Dass Matto Kämpf einer der unterhaltsamsten Menschen ist, die durch die Schweizer Kleinkunstszene geistern, ist unbestritten. Den Diashow-Thron wird er wahrscheinlich noch viele weitere Jahre unbewaffnet verteidigen können. Und dass er eigentlich zu alldem hin auch noch Bücher schreiben kann, hat er in «Kanton Afrika – Eine Erbauungsschrift» ausladend bewiesen: solider Aufbau, unterhaltsame Handlung – und das alles mit Kämpf’schem Humor und Skurrilität à gogo. Matto Kämpf zwischen zwei Buchdeckeln funktioniert.
Was genau aber zwischen den Buchdeckeln von «Tante Leguan» klemmt, erschliesst sich nicht ganz. Ein Road-Book, ein entschärfter Jack Kerouac? Ein Coming-of-Age-Roman (wobei «of age» hier eher freie Fahrt auf die vierzig zu bedeutet) über das Erwachsenwerden in einer Kulturredaktion?
Was sich im ersten Viertel noch ganz unterhaltsam konsumieren lässt – etwas Lamento über die Spiessigkeit der Restredaktion, ein paar Selbstzweifel (weil eben wirklich freie Fahrt auf die vierzig zu), dazu die Übersättigung durch das ganze Kulturgedöns –, wird auf den restlichen 120 Seiten bis in die Extreme ausgereizt. Die Gesprächsfetzen mögen interessante Gedanken bergen, bleiben aber auf dem Weg zum Dadaismus in einem Weder-noch-Zustand hängen und klingen deshalb alle ungefähr so: «‹Vulkanglühen› und ‹Stonehenge› sind meine Favoriten» − «Dort trinkt einer Milch» − «Hoffentlich ist Alkohol drin» − «Die Hoffnung stirbt zuletzt» − «In den Filmen trinken die Psychos immer Milch» usw., usf.

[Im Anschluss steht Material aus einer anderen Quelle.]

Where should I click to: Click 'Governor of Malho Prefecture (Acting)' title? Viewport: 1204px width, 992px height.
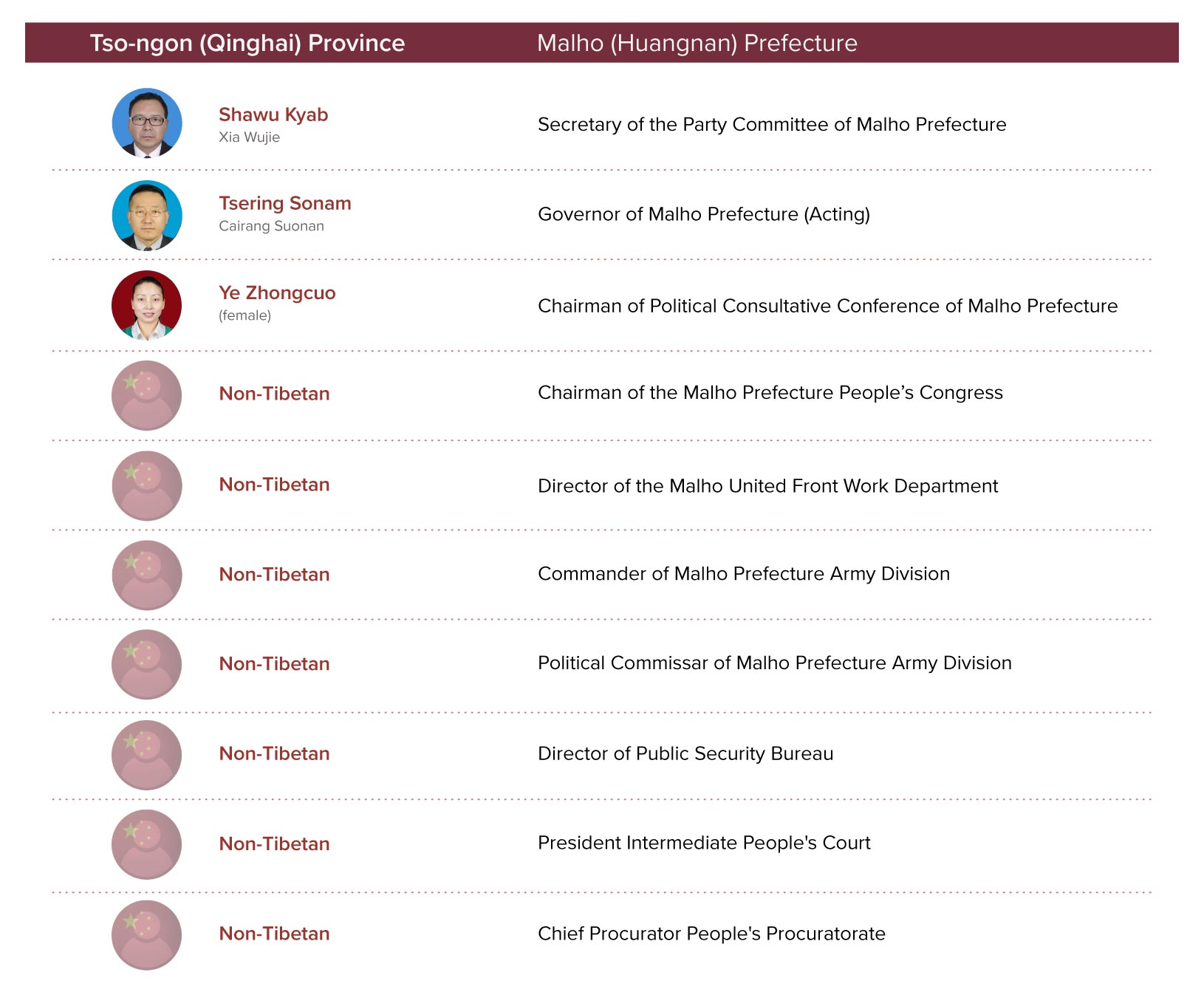pyautogui.click(x=704, y=214)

Das Gefühl, Kämpf habe seine Post-it-Zettel-Ideenkiste auf dem Küchentisch ausgeleert und die einzelnen durchaus flotten Gedanken mit einer vorgetäuschten Handlung zu einem Roman mehr schlecht als recht zusammengeschustert, lässt nicht mehr los. Kämpf selbst nennt es ein «klassisches Feel-Bad-Buch». Und leider hat er recht damit: Man fühlt sich irgendwie schlecht. Vor allem auch, weil man weiss, dass er es so viel besser könnte.
Matto Kämpf: Tante Leguan. Luzern: Der gesunde Menschenversand, 2018.